Businesses have always had to worry about frivolous lawsuits. Con-artists “slip” and fall, others find a bug in their food. Sometimes the hot coffee is just too hot. All of these kinds of things have cost companies money over the years, but now some of those who are out to make a quick buck are evolving.
One such character is being called a “Professional Plaintiff”— and that is how we will refer to him. Over the years this guy has applied for hundreds of jobs. He is not looking for a job. Instead, he is hoping to find any small infraction in the hiring process that would allow him to threaten a class-action lawsuit and demand a settlement.
The big fish that brought the plaintiff’s plan into the light is Time Warner Cable. Over 18 months he applied for 562 jobs with the company. Instead of accepting one of the positions, he sent a letter to the company saying he planned to sue over violations of the Fair Credit Reporting Act – unless the company was willing to pay him a six-figure settlement to go away. Time Warner has claimed the plaintiff doesn’t really care about other applicants since he is pushing for a settlement that will all go into his pockets.
Time Warner is not the only victim. This Professional Plaintiff has admitted he has pulled the same thing with more than 40 companies. Many have paid him off to avoid the legal bills. Time Warner refused to settle quietly. The cable company filed a motion to stop the Professional Plaintiff from leading a class action. The 9th Circuit granted the defendant’s motion to dismiss. The motion was based upon the Supreme Court’s Spokeo decision earlier this year that says a plaintiff must be able to show they have suffered concrete harm in order to lead a class action suit.
Regardless of the dismissal, the moral of this story is the same for companies big or small. You must make sure your disclosure and authorization for background checks and credit reports are clear, conspicuous and contain NOTHING that could be considered extraneous information. The Professional Plaintiff reportedly taught himself how to spot these easily avoidable FCRA violations.
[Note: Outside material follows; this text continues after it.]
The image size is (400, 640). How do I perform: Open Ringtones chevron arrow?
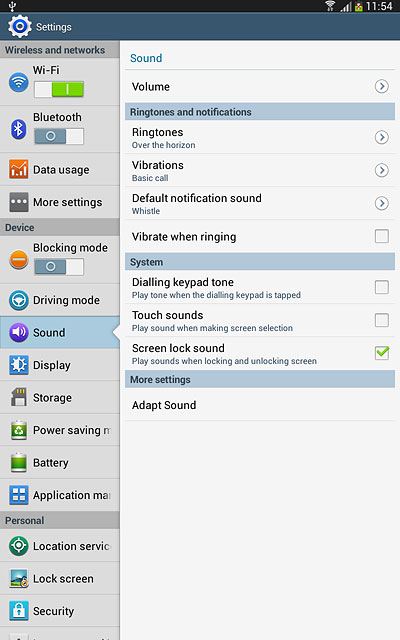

The moment he would find one, he would threaten to sue -- not just for himself, but on behalf of all recent applicants. If these kinds of cases go to trial, a company could be ordered to pay up to $1,000 per person. This is why so many companies just paid up.
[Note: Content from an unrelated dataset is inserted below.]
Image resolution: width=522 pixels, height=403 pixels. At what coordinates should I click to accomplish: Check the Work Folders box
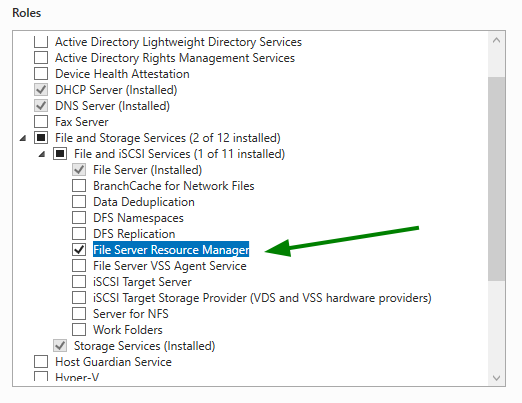pos(79,330)
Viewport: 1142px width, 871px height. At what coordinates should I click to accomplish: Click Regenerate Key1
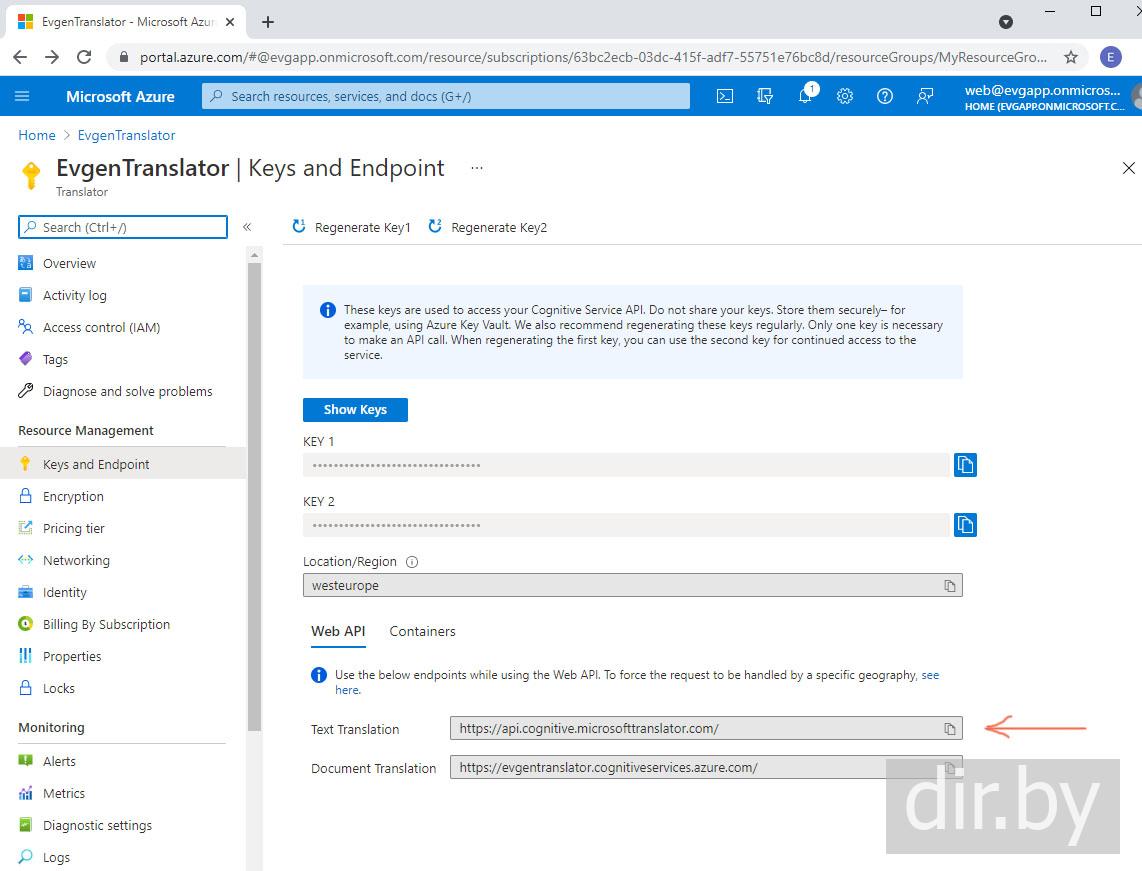point(352,227)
Related Video: FCRA Compliance: Lawyers Fishing for Big Lawsuits
This guy is not alone. According to WebRecon, a company that tracks consumer litigation, the number of FCRA class-actions lawsuits doubled from 2014 to 2015. That means all companies need to be aware of this kind of fishing. Your attorney or your background screening provider will be able to review your documents to make sure you are not leaving a door open for these modern-day blackmailers.